# Vorgegebener Text
_____

Mein Großvater war hirnverletzt. Aus dem Krieg brachte er Bombensplitter in seinem Kopf mit nach Hause. Die begleiteten ihn, bis er im Alter von 78 Jahren starb.
Die Splitter im Kopf verursachten immer wieder Schmerzen. Das machte meinen Großvater depressiv und aggressiv zugleich. Das war nicht leicht für seine Frau und seine Kinder.
Unser Pflegekind hat keine Splitter im Kopf. Sein Gehirn ist durch einen vorgeburtlichen Alkohol- und Drogenkonsum auf Dauer verändert. Wenn zu viele Dinge gleichzeitig auf unser Kind einströmen, ist es überfordert und reagiert aggressiv. Oder es schaltet ab und verweigert sich.
Als junge Frau habe ich ein Jahr lang mit Menschen mit einer Cerebralparese zusammen gelebt und gearbeitet. Bei einer Cerebralparese können sich Gehirn und Muskulatur nicht richtig miteinander verständigen. Menschen mit Cerebralparese haben Schwierigkeiten, ihre Bewegungen zu steuern. Sie haben Spastiken. Ihr Gleichgewicht ist gestört.
Bei autistischen Menschen wird vermutet, dass ihre unterschiedliche Wahrnehmung und Informationsverarbeitung auf unterschiedlichen Verarbeitungsprozessen im Gehirn beruhen.
Fragt man nach den Gemeinsamkeiten von Menschen mit Hirnverletzungen, FASD, Cerebralparese oder Autismus, so könnte eine Antwort darauf lauten:
Die Gehirne dieser Menschen sind geschädigt oder gestört. Dadurch sind sie dauerhaft eingeschränkt.
Diese Antwort geht von einer defizitär ausgerichteten Sichtweise aus. Das heißt:
Es gibt eine Norm. Alles, was von dieser Norm abweicht, ist schlecht, nicht normal, kaputt oder krank.

_____

Auszug aus einer Sammlung von Datensätzen
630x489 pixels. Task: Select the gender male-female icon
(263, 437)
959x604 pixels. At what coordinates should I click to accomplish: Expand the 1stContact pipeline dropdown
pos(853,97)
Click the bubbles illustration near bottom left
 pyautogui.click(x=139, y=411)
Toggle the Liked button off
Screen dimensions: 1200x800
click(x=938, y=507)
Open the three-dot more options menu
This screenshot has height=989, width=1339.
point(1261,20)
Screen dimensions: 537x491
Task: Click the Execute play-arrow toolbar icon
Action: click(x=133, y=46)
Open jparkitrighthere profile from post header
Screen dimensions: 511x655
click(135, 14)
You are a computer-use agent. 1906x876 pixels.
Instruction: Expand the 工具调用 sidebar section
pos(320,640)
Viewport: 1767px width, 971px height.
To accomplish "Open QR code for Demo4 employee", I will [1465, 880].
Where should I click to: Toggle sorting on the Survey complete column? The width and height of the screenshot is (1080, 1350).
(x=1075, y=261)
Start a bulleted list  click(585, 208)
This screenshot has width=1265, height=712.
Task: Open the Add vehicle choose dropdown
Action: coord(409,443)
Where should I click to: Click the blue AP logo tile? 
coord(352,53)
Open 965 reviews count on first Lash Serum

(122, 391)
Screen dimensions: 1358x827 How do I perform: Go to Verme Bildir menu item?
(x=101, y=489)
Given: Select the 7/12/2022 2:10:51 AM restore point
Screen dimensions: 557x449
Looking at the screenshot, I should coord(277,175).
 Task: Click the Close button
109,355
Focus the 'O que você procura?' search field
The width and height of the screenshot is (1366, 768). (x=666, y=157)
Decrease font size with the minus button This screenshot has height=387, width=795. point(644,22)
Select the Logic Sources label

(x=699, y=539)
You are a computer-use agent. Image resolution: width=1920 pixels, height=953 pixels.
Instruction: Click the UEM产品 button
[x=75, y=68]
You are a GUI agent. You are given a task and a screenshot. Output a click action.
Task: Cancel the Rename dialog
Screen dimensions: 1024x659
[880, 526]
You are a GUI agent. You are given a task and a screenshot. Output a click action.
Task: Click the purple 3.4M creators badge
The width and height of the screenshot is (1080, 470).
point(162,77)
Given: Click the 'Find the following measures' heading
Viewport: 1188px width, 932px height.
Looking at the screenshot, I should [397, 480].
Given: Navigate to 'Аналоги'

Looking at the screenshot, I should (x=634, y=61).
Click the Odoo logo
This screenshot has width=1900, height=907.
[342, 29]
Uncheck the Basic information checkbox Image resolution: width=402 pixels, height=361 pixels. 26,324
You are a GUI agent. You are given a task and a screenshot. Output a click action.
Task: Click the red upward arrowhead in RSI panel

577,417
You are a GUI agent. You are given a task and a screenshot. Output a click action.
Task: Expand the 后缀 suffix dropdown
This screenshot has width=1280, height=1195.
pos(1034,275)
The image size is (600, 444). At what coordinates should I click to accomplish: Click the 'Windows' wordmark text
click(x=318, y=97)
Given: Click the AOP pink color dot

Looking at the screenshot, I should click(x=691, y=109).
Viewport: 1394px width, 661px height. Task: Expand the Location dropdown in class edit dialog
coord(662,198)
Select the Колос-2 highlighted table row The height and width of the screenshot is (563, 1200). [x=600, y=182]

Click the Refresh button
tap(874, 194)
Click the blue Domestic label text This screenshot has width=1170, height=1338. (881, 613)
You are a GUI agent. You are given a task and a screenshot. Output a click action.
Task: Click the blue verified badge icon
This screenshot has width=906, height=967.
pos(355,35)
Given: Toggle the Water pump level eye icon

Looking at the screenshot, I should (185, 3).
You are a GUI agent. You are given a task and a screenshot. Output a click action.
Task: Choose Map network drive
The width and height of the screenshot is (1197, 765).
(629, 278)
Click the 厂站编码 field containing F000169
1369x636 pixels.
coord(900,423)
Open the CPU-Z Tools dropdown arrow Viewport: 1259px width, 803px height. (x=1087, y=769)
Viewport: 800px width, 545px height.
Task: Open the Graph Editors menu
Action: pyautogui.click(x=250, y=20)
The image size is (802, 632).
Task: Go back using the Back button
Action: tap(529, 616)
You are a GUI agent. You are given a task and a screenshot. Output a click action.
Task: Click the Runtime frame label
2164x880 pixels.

_____

# Aufgabenstellung
• 1. Wie alt war der Großvater, als er starb, laut dem Text über Menschen mit veränderten Gehirnen?
• 2. Führe den Text über Menschen mit veränderten Gehirnen im Anschluss an seinen letzten Satz fort.

# Antworten
• 1. 78 Jahre alt.

• 2.
Viele Menschen mit Behinderung werden bis heute so definiert: Als Menschen, die nicht laufen, nicht sprechen, nicht hören, nicht sehen oder nicht richtig denken können.
Man kann aber auch sagen:
Die Gehirne dieser Menschen ticken anders: Sie sind anders verdrahtet und geschaltet. Deshalb entwickeln sie sich anders, nehmen anders wahr und kommunizieren anders.
Die Wissenschaft bezeichnet dies als Neurodiversität.
Neurodiversität bedeutet neurologische Vielfalt. Jeder Mensch, jedes Gehirn ist anders. Es gibt nicht den einen neurobiologischen Bauplan, sondern viele verschiedene. Damit entfällt die Unterscheidung zwischen gut oder schlecht, gesund oder krank, heile oder kaputt, normal oder behindert.
Jeder Mensch wird zu dem, was er ist: einzigartig und wunderbar!
Mein Wunsch für eine „Inklusionsmetropole Hamburg“: ein neues Verständnis von Behinderung, das sich nicht an Defiziten orientiert, sondern jeden Menschen in seiner Einzigartigkeit Wert schätzt!